Data for this exercise:
============

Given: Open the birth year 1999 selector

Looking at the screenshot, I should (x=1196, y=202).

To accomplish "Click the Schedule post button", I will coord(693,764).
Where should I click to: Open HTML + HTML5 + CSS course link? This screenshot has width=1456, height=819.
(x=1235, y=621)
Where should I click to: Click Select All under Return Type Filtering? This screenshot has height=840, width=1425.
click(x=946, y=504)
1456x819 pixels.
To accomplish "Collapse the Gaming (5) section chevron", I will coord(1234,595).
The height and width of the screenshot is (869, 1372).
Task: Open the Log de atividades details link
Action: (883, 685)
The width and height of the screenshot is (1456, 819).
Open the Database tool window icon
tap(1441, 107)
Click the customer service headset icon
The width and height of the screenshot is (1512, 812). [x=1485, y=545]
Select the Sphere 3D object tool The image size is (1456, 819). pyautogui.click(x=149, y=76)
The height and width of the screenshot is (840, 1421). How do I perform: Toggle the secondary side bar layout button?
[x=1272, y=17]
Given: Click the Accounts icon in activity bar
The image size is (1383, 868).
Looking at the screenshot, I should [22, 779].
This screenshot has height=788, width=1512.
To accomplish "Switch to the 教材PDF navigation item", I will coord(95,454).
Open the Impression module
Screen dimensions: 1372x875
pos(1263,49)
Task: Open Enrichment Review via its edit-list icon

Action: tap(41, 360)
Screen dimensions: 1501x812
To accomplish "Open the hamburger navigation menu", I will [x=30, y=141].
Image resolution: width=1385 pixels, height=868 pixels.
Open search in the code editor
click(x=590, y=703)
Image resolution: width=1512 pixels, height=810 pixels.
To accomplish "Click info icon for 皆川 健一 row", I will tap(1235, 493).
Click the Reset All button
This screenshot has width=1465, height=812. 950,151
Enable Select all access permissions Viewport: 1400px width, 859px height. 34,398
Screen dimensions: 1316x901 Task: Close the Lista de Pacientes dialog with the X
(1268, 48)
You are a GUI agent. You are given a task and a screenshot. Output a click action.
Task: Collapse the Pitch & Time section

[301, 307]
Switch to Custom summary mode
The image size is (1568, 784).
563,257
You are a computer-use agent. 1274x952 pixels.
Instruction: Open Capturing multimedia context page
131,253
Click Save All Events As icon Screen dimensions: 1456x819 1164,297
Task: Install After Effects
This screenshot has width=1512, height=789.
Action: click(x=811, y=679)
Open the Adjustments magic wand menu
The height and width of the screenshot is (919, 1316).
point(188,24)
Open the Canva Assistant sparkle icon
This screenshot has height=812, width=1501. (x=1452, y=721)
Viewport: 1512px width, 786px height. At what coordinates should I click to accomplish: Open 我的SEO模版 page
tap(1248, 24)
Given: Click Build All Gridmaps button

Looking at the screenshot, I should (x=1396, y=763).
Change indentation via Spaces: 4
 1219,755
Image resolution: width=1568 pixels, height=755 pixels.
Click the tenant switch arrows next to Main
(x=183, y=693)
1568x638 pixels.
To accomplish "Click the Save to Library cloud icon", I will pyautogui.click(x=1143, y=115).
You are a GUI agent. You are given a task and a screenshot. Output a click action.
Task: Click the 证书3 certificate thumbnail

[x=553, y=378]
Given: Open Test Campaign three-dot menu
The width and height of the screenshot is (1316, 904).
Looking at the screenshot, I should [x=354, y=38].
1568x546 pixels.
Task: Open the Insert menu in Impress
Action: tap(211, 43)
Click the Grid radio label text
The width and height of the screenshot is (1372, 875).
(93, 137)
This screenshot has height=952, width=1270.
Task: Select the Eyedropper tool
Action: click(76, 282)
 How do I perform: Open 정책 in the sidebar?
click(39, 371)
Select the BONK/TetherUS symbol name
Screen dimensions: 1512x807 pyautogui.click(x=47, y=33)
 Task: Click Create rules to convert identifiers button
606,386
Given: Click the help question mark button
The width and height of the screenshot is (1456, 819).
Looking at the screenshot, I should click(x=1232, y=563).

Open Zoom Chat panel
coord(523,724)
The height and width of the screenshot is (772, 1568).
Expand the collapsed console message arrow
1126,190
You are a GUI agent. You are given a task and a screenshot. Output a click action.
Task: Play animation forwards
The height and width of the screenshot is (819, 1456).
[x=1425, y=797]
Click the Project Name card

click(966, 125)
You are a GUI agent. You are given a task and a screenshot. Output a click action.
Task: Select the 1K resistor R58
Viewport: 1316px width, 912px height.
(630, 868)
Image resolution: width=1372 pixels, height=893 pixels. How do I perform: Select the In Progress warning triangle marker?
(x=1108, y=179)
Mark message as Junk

============

Exercise objective: So that nothing is lost, transcribe each entry exactly as written.

Result:
Given: Open the birth year 1999 selector

Looking at the screenshot, I should (x=1196, y=202).

To accomplish "Click the Schedule post button", I will coord(693,764).
Where should I click to: Open HTML + HTML5 + CSS course link? This screenshot has width=1456, height=819.
(x=1235, y=621)
Where should I click to: Click Select All under Return Type Filtering? This screenshot has height=840, width=1425.
click(x=946, y=504)
1456x819 pixels.
To accomplish "Collapse the Gaming (5) section chevron", I will coord(1234,595).
The height and width of the screenshot is (869, 1372).
Task: Open the Log de atividades details link
Action: (883, 685)
The width and height of the screenshot is (1456, 819).
Open the Database tool window icon
tap(1441, 107)
Click the customer service headset icon
The width and height of the screenshot is (1512, 812). [x=1485, y=545]
Select the Sphere 3D object tool The image size is (1456, 819). pyautogui.click(x=149, y=76)
The height and width of the screenshot is (840, 1421). How do I perform: Toggle the secondary side bar layout button?
[x=1272, y=17]
Given: Click the Accounts icon in activity bar
The image size is (1383, 868).
Looking at the screenshot, I should [22, 779].
This screenshot has height=788, width=1512.
To accomplish "Switch to the 教材PDF navigation item", I will coord(95,454).
Open the Impression module
Screen dimensions: 1372x875
pos(1263,49)
Task: Open Enrichment Review via its edit-list icon

Action: tap(41, 360)
Screen dimensions: 1501x812
To accomplish "Open the hamburger navigation menu", I will [x=30, y=141].
Image resolution: width=1385 pixels, height=868 pixels.
Open search in the code editor
click(x=590, y=703)
Image resolution: width=1512 pixels, height=810 pixels.
To accomplish "Click info icon for 皆川 健一 row", I will tap(1235, 493).
Click the Reset All button
This screenshot has width=1465, height=812. 950,151
Enable Select all access permissions Viewport: 1400px width, 859px height. 34,398
Screen dimensions: 1316x901 Task: Close the Lista de Pacientes dialog with the X
(1268, 48)
You are a GUI agent. You are given a task and a screenshot. Output a click action.
Task: Collapse the Pitch & Time section

[301, 307]
Switch to Custom summary mode
The image size is (1568, 784).
563,257
You are a computer-use agent. 1274x952 pixels.
Instruction: Open Capturing multimedia context page
131,253
Click Save All Events As icon Screen dimensions: 1456x819 1164,297
Task: Install After Effects
This screenshot has width=1512, height=789.
Action: click(x=811, y=679)
Open the Adjustments magic wand menu
The height and width of the screenshot is (919, 1316).
point(188,24)
Open the Canva Assistant sparkle icon
This screenshot has height=812, width=1501. (x=1452, y=721)
Viewport: 1512px width, 786px height. At what coordinates should I click to accomplish: Open 我的SEO模版 page
tap(1248, 24)
Given: Click Build All Gridmaps button

Looking at the screenshot, I should (x=1396, y=763).
Change indentation via Spaces: 4
 1219,755
Image resolution: width=1568 pixels, height=755 pixels.
Click the tenant switch arrows next to Main
(x=183, y=693)
1568x638 pixels.
To accomplish "Click the Save to Library cloud icon", I will pyautogui.click(x=1143, y=115).
You are a GUI agent. You are given a task and a screenshot. Output a click action.
Task: Click the 证书3 certificate thumbnail

[x=553, y=378]
Given: Open Test Campaign three-dot menu
The width and height of the screenshot is (1316, 904).
Looking at the screenshot, I should [x=354, y=38].
1568x546 pixels.
Task: Open the Insert menu in Impress
Action: tap(211, 43)
Click the Grid radio label text
The width and height of the screenshot is (1372, 875).
(93, 137)
This screenshot has height=952, width=1270.
Task: Select the Eyedropper tool
Action: click(76, 282)
 How do I perform: Open 정책 in the sidebar?
click(39, 371)
Select the BONK/TetherUS symbol name
Screen dimensions: 1512x807 pyautogui.click(x=47, y=33)
 Task: Click Create rules to convert identifiers button
606,386
Given: Click the help question mark button
The width and height of the screenshot is (1456, 819).
Looking at the screenshot, I should click(x=1232, y=563).

Open Zoom Chat panel
coord(523,724)
The height and width of the screenshot is (772, 1568).
Expand the collapsed console message arrow
1126,190
You are a GUI agent. You are given a task and a screenshot. Output a click action.
Task: Play animation forwards
The height and width of the screenshot is (819, 1456).
[x=1425, y=797]
Click the Project Name card

click(966, 125)
You are a GUI agent. You are given a task and a screenshot. Output a click action.
Task: Select the 1K resistor R58
Viewport: 1316px width, 912px height.
(630, 868)
Image resolution: width=1372 pixels, height=893 pixels. How do I perform: Select the In Progress warning triangle marker?
(x=1108, y=179)
Mark message as Junk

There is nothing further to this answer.